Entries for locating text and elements
++++++
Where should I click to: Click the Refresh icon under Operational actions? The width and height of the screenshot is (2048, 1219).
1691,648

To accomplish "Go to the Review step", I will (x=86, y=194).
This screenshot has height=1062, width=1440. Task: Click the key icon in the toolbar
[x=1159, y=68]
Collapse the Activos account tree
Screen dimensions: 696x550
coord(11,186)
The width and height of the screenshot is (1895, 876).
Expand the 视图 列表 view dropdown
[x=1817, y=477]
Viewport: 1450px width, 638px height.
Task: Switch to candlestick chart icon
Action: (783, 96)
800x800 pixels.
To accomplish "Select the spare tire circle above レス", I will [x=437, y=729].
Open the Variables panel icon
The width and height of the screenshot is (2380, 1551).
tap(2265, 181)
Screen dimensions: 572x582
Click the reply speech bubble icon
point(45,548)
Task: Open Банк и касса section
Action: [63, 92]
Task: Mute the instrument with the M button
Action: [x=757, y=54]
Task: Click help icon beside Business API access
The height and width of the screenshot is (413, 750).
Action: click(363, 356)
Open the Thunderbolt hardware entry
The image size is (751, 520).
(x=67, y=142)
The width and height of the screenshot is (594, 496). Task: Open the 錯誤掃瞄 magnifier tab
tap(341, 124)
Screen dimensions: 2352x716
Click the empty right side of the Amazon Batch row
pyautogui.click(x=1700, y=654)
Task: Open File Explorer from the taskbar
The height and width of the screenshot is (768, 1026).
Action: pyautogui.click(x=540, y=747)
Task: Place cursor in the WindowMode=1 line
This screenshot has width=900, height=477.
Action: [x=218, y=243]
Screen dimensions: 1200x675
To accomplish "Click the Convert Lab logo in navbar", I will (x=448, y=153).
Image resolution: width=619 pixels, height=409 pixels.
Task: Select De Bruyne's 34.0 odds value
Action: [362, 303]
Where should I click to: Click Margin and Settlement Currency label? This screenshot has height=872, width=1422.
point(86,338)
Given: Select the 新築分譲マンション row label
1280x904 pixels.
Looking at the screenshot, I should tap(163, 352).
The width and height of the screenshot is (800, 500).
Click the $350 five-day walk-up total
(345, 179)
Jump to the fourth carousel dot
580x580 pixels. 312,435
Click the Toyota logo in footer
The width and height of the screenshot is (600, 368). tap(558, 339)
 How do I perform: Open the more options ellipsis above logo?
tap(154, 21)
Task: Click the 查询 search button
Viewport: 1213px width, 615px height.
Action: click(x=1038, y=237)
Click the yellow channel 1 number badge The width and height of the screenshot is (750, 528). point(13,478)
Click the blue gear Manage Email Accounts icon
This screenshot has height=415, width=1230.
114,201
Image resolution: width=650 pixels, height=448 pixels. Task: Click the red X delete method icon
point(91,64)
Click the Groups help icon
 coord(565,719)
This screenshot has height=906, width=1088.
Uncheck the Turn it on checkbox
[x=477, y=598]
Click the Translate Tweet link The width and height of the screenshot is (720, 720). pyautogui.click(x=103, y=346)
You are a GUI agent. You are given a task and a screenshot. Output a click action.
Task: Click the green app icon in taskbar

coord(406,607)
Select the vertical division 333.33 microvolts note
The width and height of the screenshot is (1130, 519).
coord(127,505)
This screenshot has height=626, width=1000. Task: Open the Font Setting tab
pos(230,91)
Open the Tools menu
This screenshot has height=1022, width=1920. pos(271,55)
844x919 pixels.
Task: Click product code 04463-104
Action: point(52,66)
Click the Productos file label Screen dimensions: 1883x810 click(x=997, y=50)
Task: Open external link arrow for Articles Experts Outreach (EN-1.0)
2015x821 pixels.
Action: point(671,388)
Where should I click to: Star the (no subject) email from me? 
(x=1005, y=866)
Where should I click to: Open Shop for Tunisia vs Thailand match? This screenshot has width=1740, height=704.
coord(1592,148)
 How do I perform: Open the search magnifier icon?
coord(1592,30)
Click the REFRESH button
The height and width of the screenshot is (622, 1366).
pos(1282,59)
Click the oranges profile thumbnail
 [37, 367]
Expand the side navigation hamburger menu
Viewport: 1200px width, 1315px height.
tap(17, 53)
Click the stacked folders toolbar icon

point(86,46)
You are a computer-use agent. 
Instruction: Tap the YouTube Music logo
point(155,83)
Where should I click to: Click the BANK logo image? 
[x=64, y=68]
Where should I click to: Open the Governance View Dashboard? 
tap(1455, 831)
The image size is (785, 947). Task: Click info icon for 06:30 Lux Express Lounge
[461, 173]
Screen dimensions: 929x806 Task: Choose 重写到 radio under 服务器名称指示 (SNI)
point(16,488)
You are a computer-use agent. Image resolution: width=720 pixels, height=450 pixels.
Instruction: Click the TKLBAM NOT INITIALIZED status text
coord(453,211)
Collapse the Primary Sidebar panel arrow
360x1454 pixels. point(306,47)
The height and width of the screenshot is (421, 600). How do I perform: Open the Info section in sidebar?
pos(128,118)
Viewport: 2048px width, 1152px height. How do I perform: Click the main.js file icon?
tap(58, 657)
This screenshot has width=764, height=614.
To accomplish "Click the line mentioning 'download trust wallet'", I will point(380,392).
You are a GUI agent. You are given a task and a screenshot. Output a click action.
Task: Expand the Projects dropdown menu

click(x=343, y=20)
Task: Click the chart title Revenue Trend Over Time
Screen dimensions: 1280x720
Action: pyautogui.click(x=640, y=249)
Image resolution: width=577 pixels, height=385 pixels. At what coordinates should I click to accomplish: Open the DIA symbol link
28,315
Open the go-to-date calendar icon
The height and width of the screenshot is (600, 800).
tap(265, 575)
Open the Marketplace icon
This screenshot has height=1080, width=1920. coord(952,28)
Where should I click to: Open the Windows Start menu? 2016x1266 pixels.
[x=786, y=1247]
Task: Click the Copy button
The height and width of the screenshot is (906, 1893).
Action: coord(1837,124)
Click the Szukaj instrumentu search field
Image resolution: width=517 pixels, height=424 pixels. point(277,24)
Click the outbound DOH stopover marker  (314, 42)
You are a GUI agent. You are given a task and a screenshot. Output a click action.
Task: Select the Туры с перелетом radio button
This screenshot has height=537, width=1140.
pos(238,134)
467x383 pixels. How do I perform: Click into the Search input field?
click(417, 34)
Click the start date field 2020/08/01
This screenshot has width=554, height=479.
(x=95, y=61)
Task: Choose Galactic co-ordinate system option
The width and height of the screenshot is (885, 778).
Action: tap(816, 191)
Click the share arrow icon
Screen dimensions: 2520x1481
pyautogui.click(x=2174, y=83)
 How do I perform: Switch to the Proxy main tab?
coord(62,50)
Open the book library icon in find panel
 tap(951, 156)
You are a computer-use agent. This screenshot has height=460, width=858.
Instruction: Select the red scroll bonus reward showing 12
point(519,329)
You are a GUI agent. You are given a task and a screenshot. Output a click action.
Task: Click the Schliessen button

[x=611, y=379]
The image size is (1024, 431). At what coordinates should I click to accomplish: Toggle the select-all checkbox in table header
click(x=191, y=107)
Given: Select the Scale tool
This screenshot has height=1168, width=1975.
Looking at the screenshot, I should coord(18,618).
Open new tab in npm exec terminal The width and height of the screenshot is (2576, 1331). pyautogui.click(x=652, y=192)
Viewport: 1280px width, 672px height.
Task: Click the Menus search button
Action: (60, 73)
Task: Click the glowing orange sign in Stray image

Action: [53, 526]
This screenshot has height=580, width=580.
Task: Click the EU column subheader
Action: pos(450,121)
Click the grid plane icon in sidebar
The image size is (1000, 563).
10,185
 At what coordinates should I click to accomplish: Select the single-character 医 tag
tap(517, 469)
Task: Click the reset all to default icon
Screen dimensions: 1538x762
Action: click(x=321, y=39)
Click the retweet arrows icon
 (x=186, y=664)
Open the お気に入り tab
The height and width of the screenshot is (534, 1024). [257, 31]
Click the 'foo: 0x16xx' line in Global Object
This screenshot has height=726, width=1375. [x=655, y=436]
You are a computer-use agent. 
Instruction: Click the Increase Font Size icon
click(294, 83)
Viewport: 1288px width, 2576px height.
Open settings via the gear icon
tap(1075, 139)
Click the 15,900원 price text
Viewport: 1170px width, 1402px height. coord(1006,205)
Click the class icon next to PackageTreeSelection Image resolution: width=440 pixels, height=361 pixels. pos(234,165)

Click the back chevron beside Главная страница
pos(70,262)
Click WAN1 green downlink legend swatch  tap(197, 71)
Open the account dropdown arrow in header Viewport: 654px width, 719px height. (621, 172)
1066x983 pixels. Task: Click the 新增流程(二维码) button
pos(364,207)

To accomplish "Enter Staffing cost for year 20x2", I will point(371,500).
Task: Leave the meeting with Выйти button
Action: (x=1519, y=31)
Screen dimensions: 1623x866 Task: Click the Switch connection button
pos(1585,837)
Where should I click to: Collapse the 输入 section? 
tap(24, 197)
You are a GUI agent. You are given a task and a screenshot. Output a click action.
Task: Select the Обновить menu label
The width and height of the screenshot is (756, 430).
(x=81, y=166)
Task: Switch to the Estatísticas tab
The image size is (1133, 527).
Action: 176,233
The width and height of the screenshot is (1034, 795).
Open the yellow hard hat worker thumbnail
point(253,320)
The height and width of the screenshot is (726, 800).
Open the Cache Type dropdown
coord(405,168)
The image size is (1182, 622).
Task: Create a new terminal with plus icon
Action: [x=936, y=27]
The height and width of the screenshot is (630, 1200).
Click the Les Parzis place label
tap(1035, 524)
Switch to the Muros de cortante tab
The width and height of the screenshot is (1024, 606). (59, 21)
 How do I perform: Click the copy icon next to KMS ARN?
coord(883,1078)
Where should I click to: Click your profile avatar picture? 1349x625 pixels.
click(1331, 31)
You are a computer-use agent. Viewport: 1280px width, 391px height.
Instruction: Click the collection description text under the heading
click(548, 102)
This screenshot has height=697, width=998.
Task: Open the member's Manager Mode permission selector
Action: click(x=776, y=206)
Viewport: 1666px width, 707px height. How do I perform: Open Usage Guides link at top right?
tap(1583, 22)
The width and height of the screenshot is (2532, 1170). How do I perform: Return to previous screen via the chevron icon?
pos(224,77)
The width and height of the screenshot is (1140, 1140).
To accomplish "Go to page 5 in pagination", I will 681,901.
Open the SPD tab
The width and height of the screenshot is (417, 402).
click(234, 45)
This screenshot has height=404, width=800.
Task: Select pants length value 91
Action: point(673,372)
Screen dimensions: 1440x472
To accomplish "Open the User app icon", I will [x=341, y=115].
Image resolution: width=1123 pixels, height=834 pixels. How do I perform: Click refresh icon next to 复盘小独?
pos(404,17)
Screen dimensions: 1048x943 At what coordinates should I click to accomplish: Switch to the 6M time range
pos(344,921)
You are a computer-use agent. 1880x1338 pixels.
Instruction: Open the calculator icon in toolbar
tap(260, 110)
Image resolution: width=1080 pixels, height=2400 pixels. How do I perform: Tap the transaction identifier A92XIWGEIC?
++++++
REQUIREMENT
Can you rewrite the records starting at the line containing "Click the start date field 2020/08/01" and ending at the line containing "tap(951, 156)", with "co-ordinate" replaced by "coordinate" and everything else left unchanged?

RESPONSE FOR THIS EXERCISE
Click the start date field 2020/08/01
This screenshot has width=554, height=479.
(x=95, y=61)
Task: Choose Galactic coordinate system option
The width and height of the screenshot is (885, 778).
Action: tap(816, 191)
Click the share arrow icon
Screen dimensions: 2520x1481
pyautogui.click(x=2174, y=83)
 How do I perform: Switch to the Proxy main tab?
coord(62,50)
Open the book library icon in find panel
 tap(951, 156)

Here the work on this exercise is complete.